Tuesday, 15 April 2014

Rome Postscript - Trajan's Column

As a sort of postscript to our trip to Rome I thought you might like to see the pictures I took of Trajan's Column.

The Internet connection in Italy was painfully slow so I waited until I got home to put up the shots I took. With a 28mm collection for the Dacian Wars being put together for later this year I had more than just a passing interest in this monument.

The depictions of boats really emphasise the naval aspect of the Dacian War

Great detail on the bridge of boats and the Legionary standards

I'm guessing this could be the boss overseeing events

These chaps look like Numidian cavalry

The shield patterns and designs are so well illustrated. All that is lacking is the colour

More Numidians!

Roman Auxiliary Cavalry seeing off  some Cataphracts on the right

You know what this is. Every Imperial Roman Army has to have one

Note the Dacians desperately defending the gate

Auxiliary and Legionary infantry

Legionary Standards

I think this is Dacian cavalry attempting to flee across a river. Note the Cataphracts top right

Note the detail on the Legionary shields, with standards and the Eagle in the background

The start of the operation at the bottom of the column with the frontier forts and supplies stacked close by

Engineers hard at work

Bloody battle with a few club men getting stuck in. Baggage wagons in the background


  1. Stunning Jonathan, Great pictures!

    1. Cheers Paul. The more you study them the more little bits of detail that you hadn't noticed before seem to leap out at you

  2. Terrific photography of the Trajan's Column! You have whet my appetite for my trip.

    1. Cheers Jon, if you're like me I think you will be looking at this for quite a while, and I only really spotted the detail once I got the pictures back on the computer. The sun in Rome is strong and staring up at white marble is rather hard on the eyes. Have fun.
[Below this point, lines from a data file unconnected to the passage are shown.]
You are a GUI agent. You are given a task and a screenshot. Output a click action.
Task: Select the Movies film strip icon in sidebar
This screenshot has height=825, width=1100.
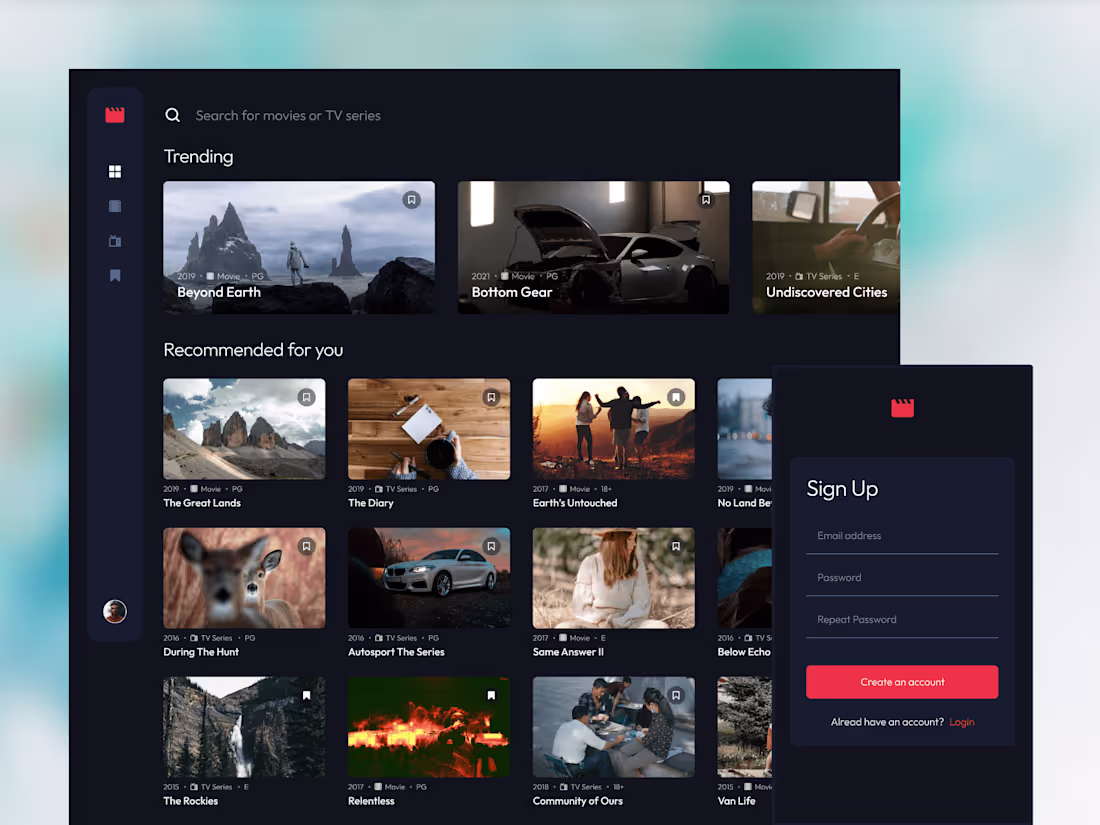click(x=115, y=206)
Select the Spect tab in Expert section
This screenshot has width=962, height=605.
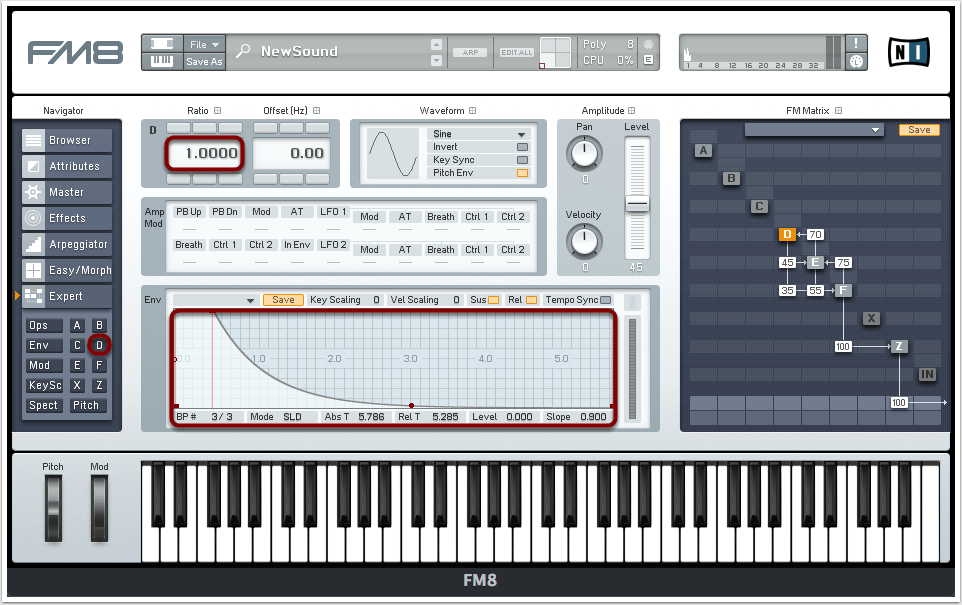pyautogui.click(x=43, y=406)
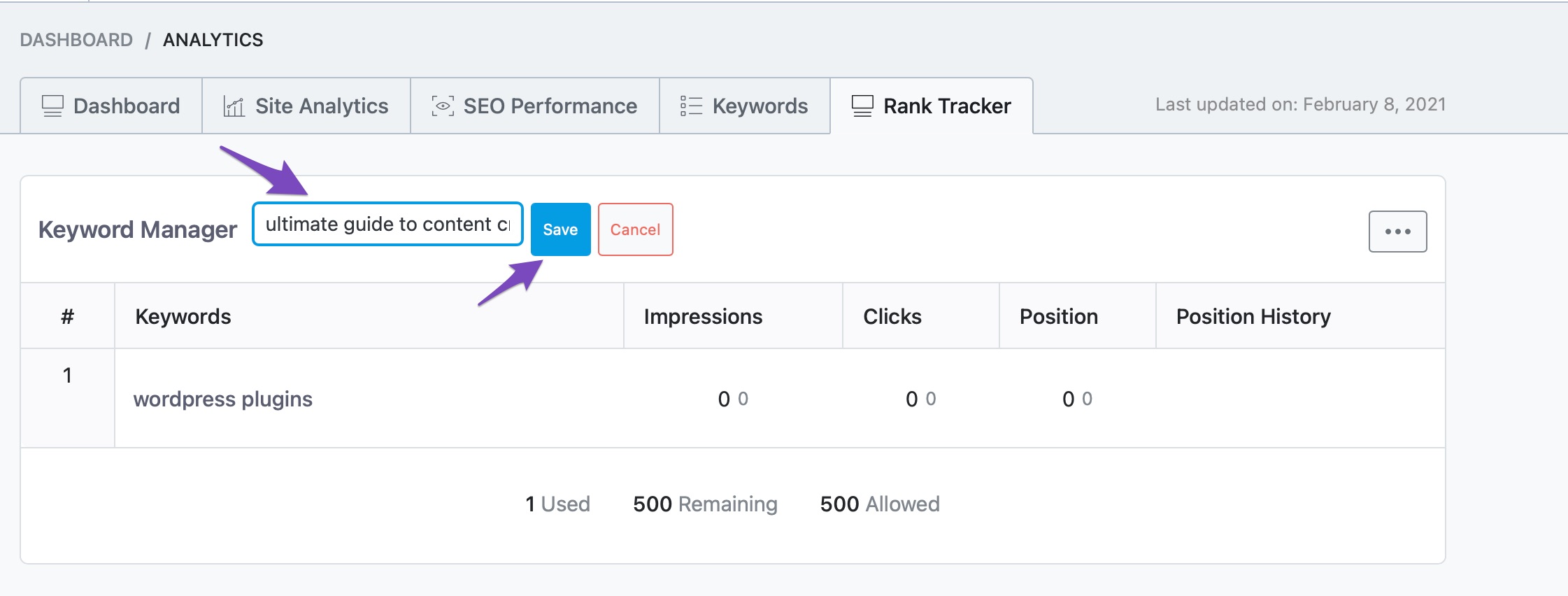Open the three-dots options menu
The image size is (1568, 596).
pos(1397,232)
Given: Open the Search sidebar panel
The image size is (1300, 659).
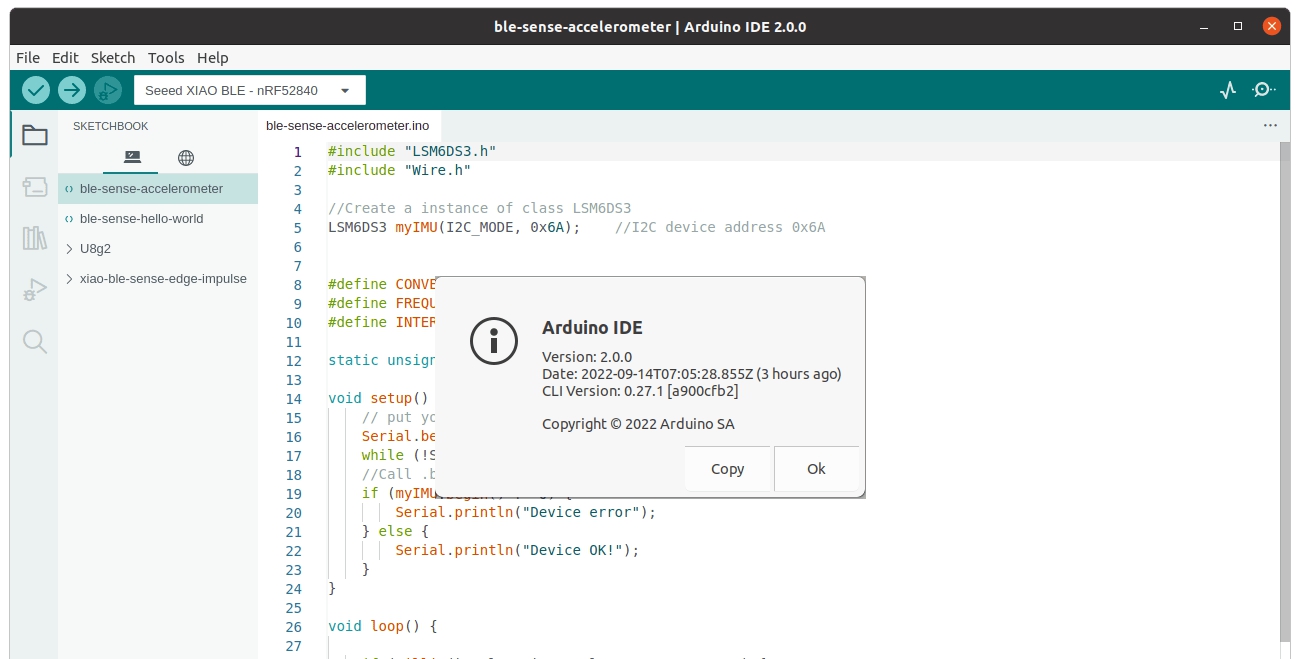Looking at the screenshot, I should tap(34, 341).
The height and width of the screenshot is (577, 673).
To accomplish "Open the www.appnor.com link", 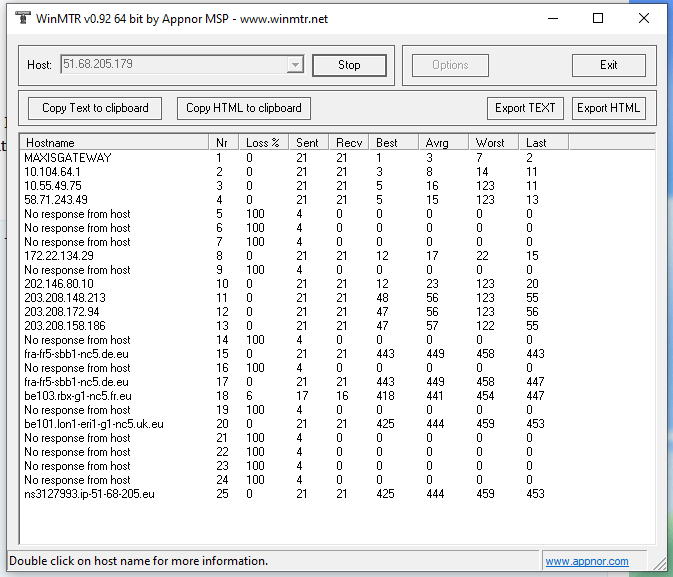I will [586, 561].
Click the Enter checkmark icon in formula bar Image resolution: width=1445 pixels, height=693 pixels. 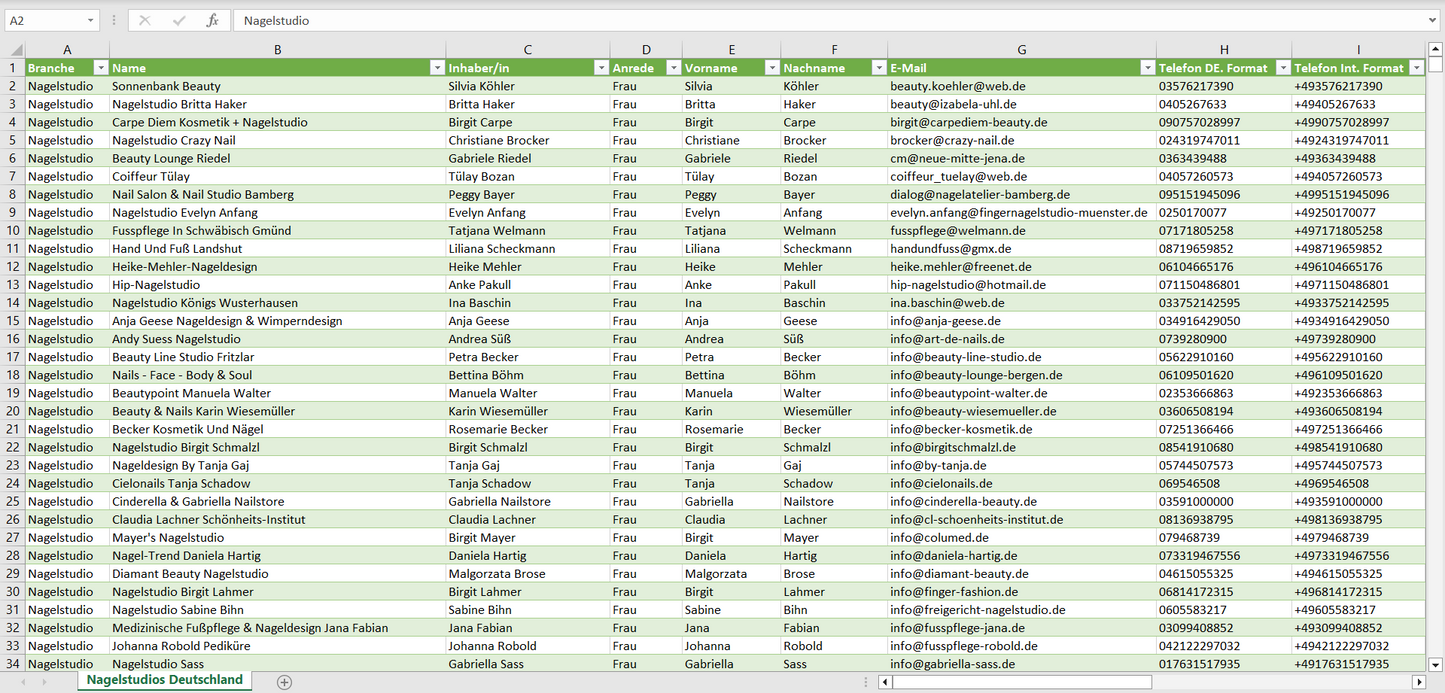179,20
  3. Trajan liked columns , see also the Tropaeum Traiani which he had built in 102 to also commemorate his Dacian wars, although tastefully reconstructed in the 1970's out of concrete the 50 odd freezes ,showing the same type of things as you saw on the Rome version , were fortunately preserved in the near by museum.

    1. Cheers Steve, I hadn't,t seen that, I'll have a look. I should also say we also found the column of Marcus Aurelius late one evening on our way back from the Trevi fountain. It commemorates his victory over the Marcomanni, Quadi and Sarmatians, sadly it did not appear to be in such good condition and the style of over large heads carved on the subjects was not as appealing as the style of the Trajanic one.

    2. Sorry Steve, I inadvertently deleted your response, so to quote

      "Sticking up a column to advertise a victory was the thing to do but unfortunately not many survived , the only other one in Rome of any height is the Column of Phocas so you did well to find 2 out of 3 . There are bound to be some in Rome 2.0 (Constantinople) but you cannot beat the originals. Remember that Trajan's would have been brightly coloured and have real weapons , mind you that was the case with most of their sculptures".

    3. It would have been fantastic to have seen the weapons and colours of the original, then us ancient figure painters would have had it as easy as the Napoleonic ones. Although may be not, as I have quite a few Napoleonic references that disagree on detail!!

      The thrill of seeing these things "in the flesh", so to speak, is that you get to see where the WRG references were drawn from, and you get some assurance that not all ancient history is totally educated guess work.